Zagadkopisy (recenzja)
Wydawnictwo Albi przysłało mi swoje Zagadkopisy. Szczerze mówiąc, chciało mi je przysłać już wcześniej, ale człowiek głupi, to się “natenczas” wykręcił. Że niby o czym tu pisać, skoro to w zasadzie zestawy łamigłówek, a łamigłówki to chyba sam człowiek wie, czy człowiek lubi, czy nie i co tu kogo do czego przekonywać.
No cóż….Człowiek czasem bywa głupi i już, bo tu po raz kolejny się okazało, że trzeba było być mądrym, to znaczy raczej otwartym niż zamkniętym. Znaczy się – na rzeczy dla siebie nietypowe.
Bo ja – mianowicie – ani szczególnie krzyżówkowy, ani rebusowy, ani nic. Raz od wielkiego dzwonu coś gdzieś sobie przyuważę – w gazecie, czy w internecie. Raczej w liczbie sztuk jeden. Jako przerywnik i tyle.
A tu? Każdy z tych czterech Zagadkopisów to istny pakiet, bo w każdym zebrano po 100 “zadań i rebusów”. Zalała mnie więc nagle fala łamigłówkowego urodzaju. Przeżyłem je. W sensie – że emocjonalnie je przeżyłem i to nawet całkiem pozytywnie jak na mnie. Tak uściślę, bo i w dramaturgii opowieści należy znać umiar. A skoro przeżyłem i jest rzeczywiście czym się dzielić, to się krótko podzielę.
I
Zagadkopisy wydane zostały w formie kołonotatnika w twardej tekturowej okładce, która na dole zapina się od przodu na magnes. Pod plikiem kartek z łamigłówkami zostawiono miejsce na ołówek. Przy tym wymiary mają te Zagadkopisy akuratnie takie, żeby można je sobie było wrzucić do torby czy plecaka i coś tam w pociągu czy autobusie wygodnie porozwiązywać, bo trzyma się je całkiem też poręcznie.
II
Jakie zagadki na nas w Zagadkopisach czekają? Przeróżne. Bo to właściwie antologia takich właśnie różności. W każdej z części znajdziecie zabawy słowne, zagadki matematyczne, wizualne, łamigłówki logiczne, często takie w stylu zadań z testów na inteligencję, nierzadko nieoczywiste. Niekiedy aż mnie skręcało, ale no nijak nie byłem w stanie wpaść na “klucz” według którego trzeba by podejść do rozwiązania takiej czy owakiej. I wtedy człowiek znowu się czuje przez chwilę tak ożywczo „trochę głupi” i zagląda na drugą stronę, gdzie jest zawsze rozwiązanie. I nagle go trafia tak zwany “efekt aha”. No przecież. Takie oczywiste, a jednak na to nie wpadłeś.
III
Dla mnie najprostsze były zagadki słowne. Jakiś widać mam do języka dryg. Matematyczne w większości też mi nie sprawiały sporej trudności, ale tu już nie zawsze wszystko było dla mnie zawsze oczywiste, a bywało, że odpowiedź niekiedy wręcz przestrzeliłem z powodu jakiegoś błędnego założenia, z przeoczenia lub niedostatków wiedzy.

-- UDOSTĘPNIONE DANE --

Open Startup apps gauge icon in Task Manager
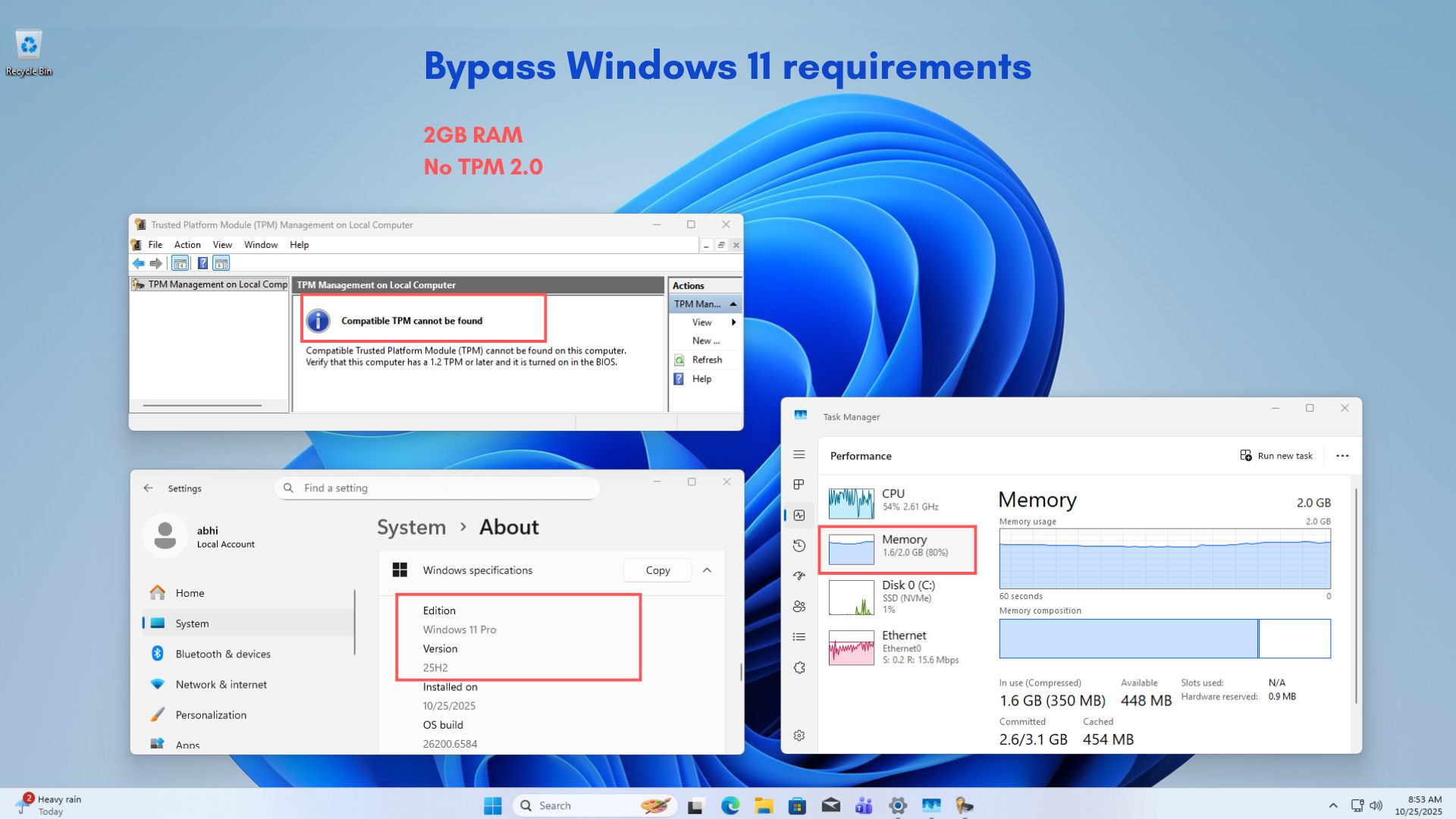 (x=799, y=576)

-- ZESTAW ZADAŃ --
(a) Przepisz dosłownie fragment recenzji Zagadkopisów od słów "Wydawnictwo Albi przysłało" aż do słów "przerywnik i tyle." włącznie.
(b) Ile zadań i rebusów, według recenzji Zagadkopisów, zebrano w każdym z Zagadkopisów?
Korzystaj wyłącznie z recenzji Zagadkopisów.

-- ODPOWIEDZI DO ZADAŃ --
(a)
Wydawnictwo Albi przysłało mi swoje Zagadkopisy. Szczerze mówiąc, chciało mi je przysłać już wcześniej, ale człowiek głupi, to się “natenczas” wykręcił. Że niby o czym tu pisać, skoro to w zasadzie zestawy łamigłówek, a łamigłówki to chyba sam człowiek wie, czy człowiek lubi, czy nie i co tu kogo do czego przekonywać.
No cóż….Człowiek czasem bywa głupi i już, bo tu po raz kolejny się okazało, że trzeba było być mądrym, to znaczy raczej otwartym niż zamkniętym. Znaczy się – na rzeczy dla siebie nietypowe.
Bo ja – mianowicie – ani szczególnie krzyżówkowy, ani rebusowy, ani nic. Raz od wielkiego dzwonu coś gdzieś sobie przyuważę – w gazecie, czy w internecie. Raczej w liczbie sztuk jeden. Jako przerywnik i tyle.

(b) W każdym Zagadkopisie zebrano po 100 zadań i rebusów.